Analysis of the zebrafishsmoothenedmutant reveals conserved and divergent functions of hedgehog activity

Abstract

Despite extensive studies, there are still many unanswered questions regarding the mechanism of hedgehog signaling and the phylogenic conservation of hedgehog function in vertebrates. For example, whether hedgehog signaling in vertebrates requires smoothened is unclear, and the role of hedgehog activity in zebrafish is controversial. We show that inactivation of smoothened by retroviral insertions in zebrafish results in defects that are characteristic of hedgehog deficiencies, including abnormalities in body size, the central nervous system, adaxial mesoderm, cartilage and pectoral fins.
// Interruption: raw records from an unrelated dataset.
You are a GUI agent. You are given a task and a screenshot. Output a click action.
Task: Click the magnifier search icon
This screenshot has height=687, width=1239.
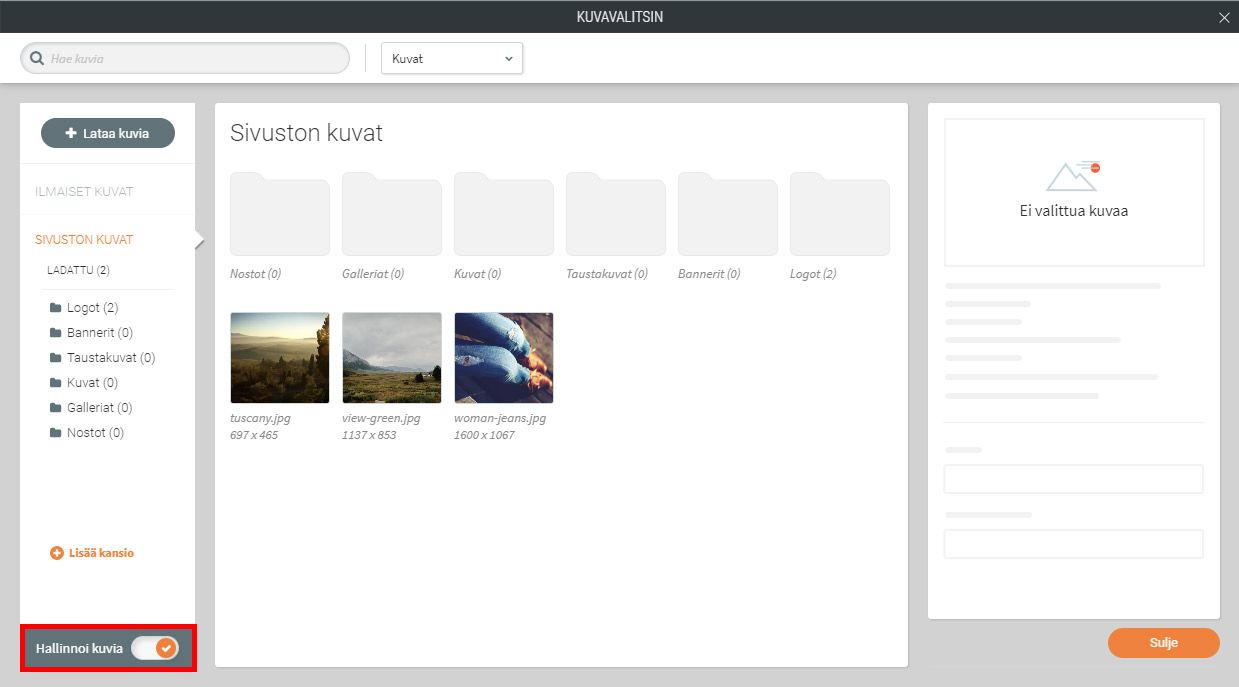click(x=38, y=58)
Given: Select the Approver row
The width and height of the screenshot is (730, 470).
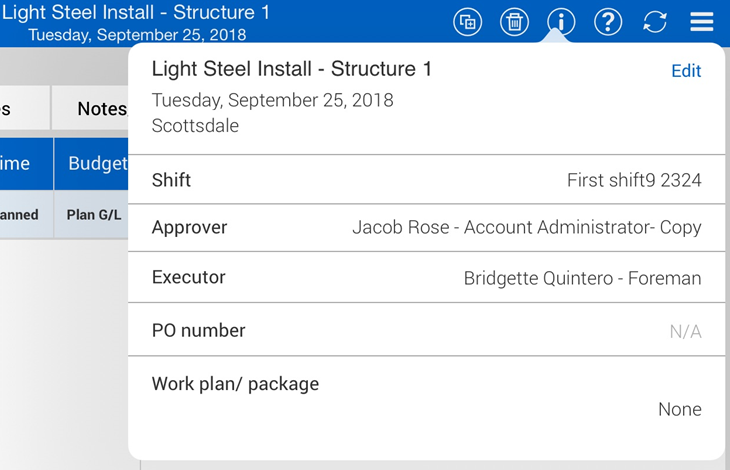Looking at the screenshot, I should pos(426,227).
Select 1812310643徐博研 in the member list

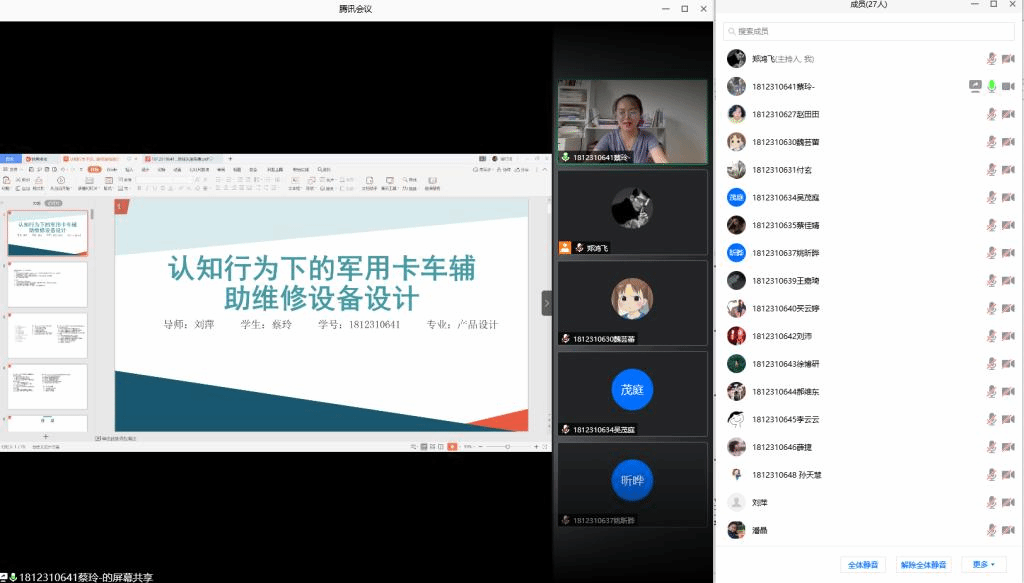tap(786, 363)
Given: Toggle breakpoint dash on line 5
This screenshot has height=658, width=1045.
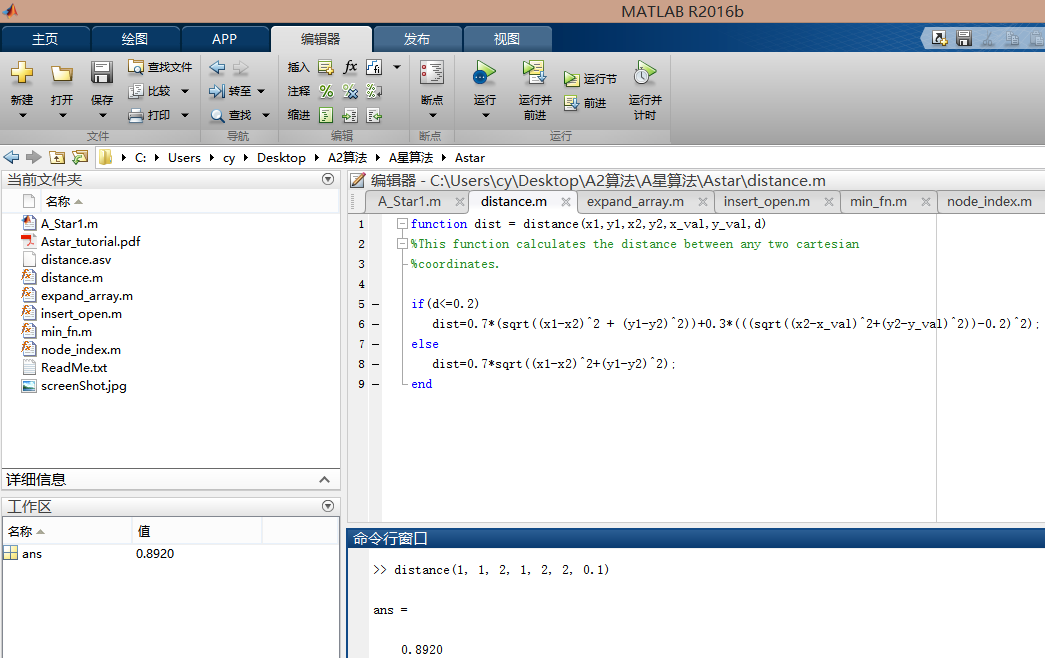Looking at the screenshot, I should [374, 304].
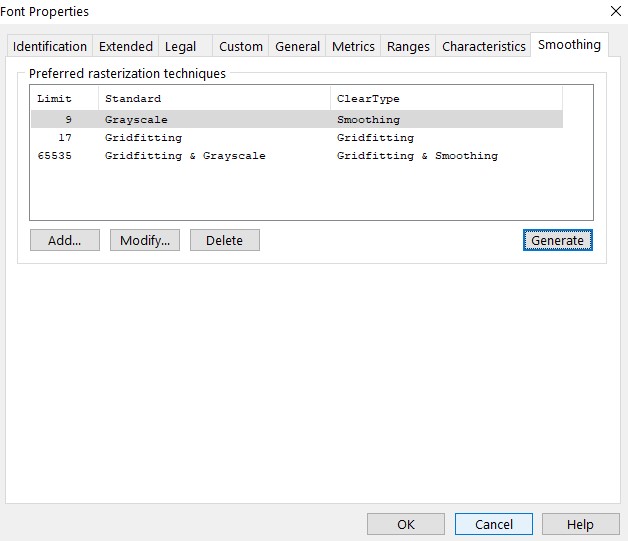628x541 pixels.
Task: Select the row with limit 17
Action: [143, 138]
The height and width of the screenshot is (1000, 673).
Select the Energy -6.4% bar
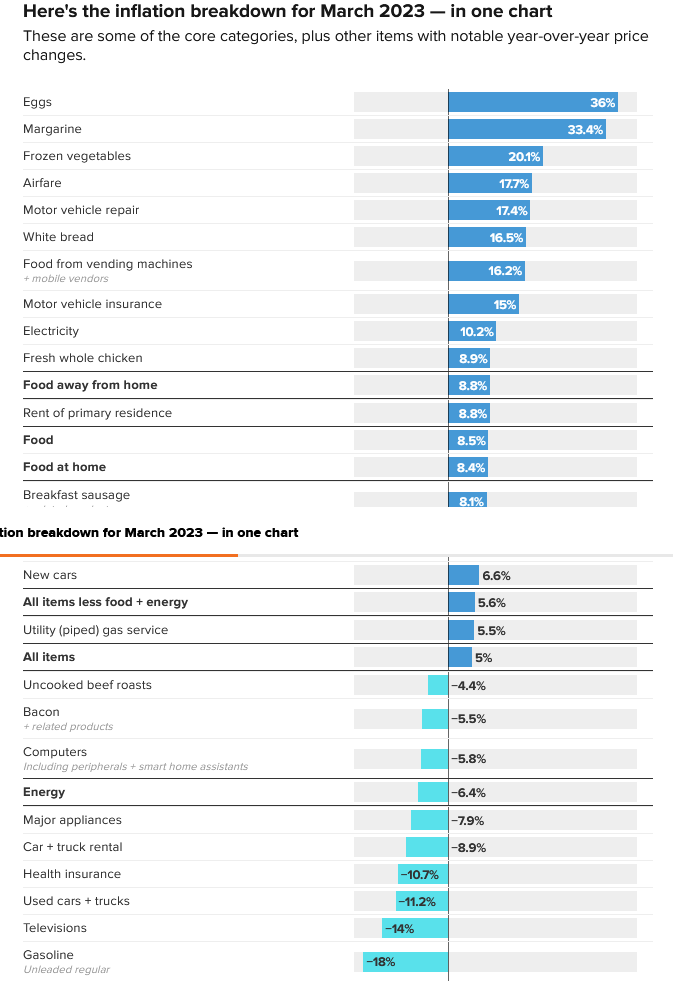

We demonstrate that, as in Drosophila, vertebrate smoothened is essential for hedgehog signaling, and functions upstream of protein kinase A. Further analysis of neural tube defects revealed the absence of lateral floor plate and secondary motoneurons, but the presence of medial floor plate and primary motoneurons in smoothened mutant embryos. Blocking maternal hedgehog signaling by cyclopamine eliminates primary motoneurons, but not medial floor plate. Interestingly, even after inhibition of maternal hedgehog activity, the midbrain dopaminergic neurons still form, and looping of the heart does not randomize in the mutants. We also found decreased proliferation and increased apoptosis in the mutants. Taken together, these data demonstrate the conserved role of vertebrate smoothened in the hedgehog signaling pathway, and reveal similarities and differences of hedgehog function between teleosts and amniotes.